Weiler T, Greenberg C R, Nylen E, Halliday W, Morgan K, Eggertson D, Wrogemann K
Department of Biochemistry and Molecular Biology, University of Manitoba, Winnipeg, Canada.
Am J Hum Genet. 1996 Oct;59(4):872-8.
We report the results of our investigations of a large, inbred, aboriginal Canadian kindred with nine muscular dystrophy patients. The ancestry of all but two of the carrier parents could be traced to a founder couple, seven generations back. Seven patients presented with proximal myopathy consistent with limb girdle-type muscular dystrophy (LGMD), whereas two patients manifested predominantly distal wasting and weakness consistent with Miyoshi myopathy (distal autosomal recessive muscular dystrophy) (MM). Age at onset of symptoms, degree of creatine kinase elevation, and muscle histology were similar in both phenotypes. Segregation of LGMD/MM is consistent with autosomal recessive inheritance, and the putative locus is significantly linked (LOD scores >3.0) to six marker loci that span the region of the LGMD2B locus on chromosome 2p. Our initial hypothesis that the affected patients would all be homozygous by descent for microsatellite markers surrounding the disease locus was rejected. Rather, two different core haplotypes, encompassing a 4-cM region spanned by D2S291-D2S145-D2S286, segregated with the disease, indicating that there are two mutant alleles of independent origin in this kindred. There was no association, however, between the two different haplotypes and clinical variability; they do not distinguish between the LGMD and MM phenotypes. Thus, we conclude that LGMD and MM in our population are caused by the same mutation in LGMD2B and that additional factors, both genetic and nongenetic, must contribute to the clinical phenotype.
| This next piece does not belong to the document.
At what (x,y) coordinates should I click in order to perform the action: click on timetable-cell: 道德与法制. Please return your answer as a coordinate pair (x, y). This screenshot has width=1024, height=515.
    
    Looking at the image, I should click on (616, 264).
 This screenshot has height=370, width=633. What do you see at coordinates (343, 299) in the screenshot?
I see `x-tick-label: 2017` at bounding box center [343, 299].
我们报告了对一个患有9名肌肉萎缩症患者的加拿大原住民近亲大家族的调查结果。除两名携带者父母外,其他所有携带者父母的血统都可追溯到七代以前的一对始祖夫妇。7名患者表现为近端肌病,符合肢带型肌营养不良症(LGMD),而两名患者主要表现为远端肌肉萎缩和无力,符合三好肌病(远端常染色体隐性肌肉萎缩症)(MM)。两种表型的症状发作年龄、肌酸激酶升高程度和肌肉组织学相似。LGMD/MM的分离符合常染色体隐性遗传,且推定基因座与跨越2号染色体上LGMD2B基因座区域的6个标记基因座显著连锁(LOD分数>3.0)。我们最初的假设,即患病患者在疾病基因座周围的微卫星标记上都将通过血统成为纯合子,被否定了。相反,包含由D2S291-D2S145-D2S286跨越的4厘摩区域的两种不同的核心单倍型与疾病分离,表明在这个家族中有两个独立起源的突变等位基因。然而,这两种不同的单倍型与临床变异性之间没有关联;它们无法区分LGMD和MM表型。因此,我们得出结论,我们研究群体中的LGMD和MM是由LGMD2B中的相同突变引起的,并且其他遗传和非遗传因素必定对临床表型有影响。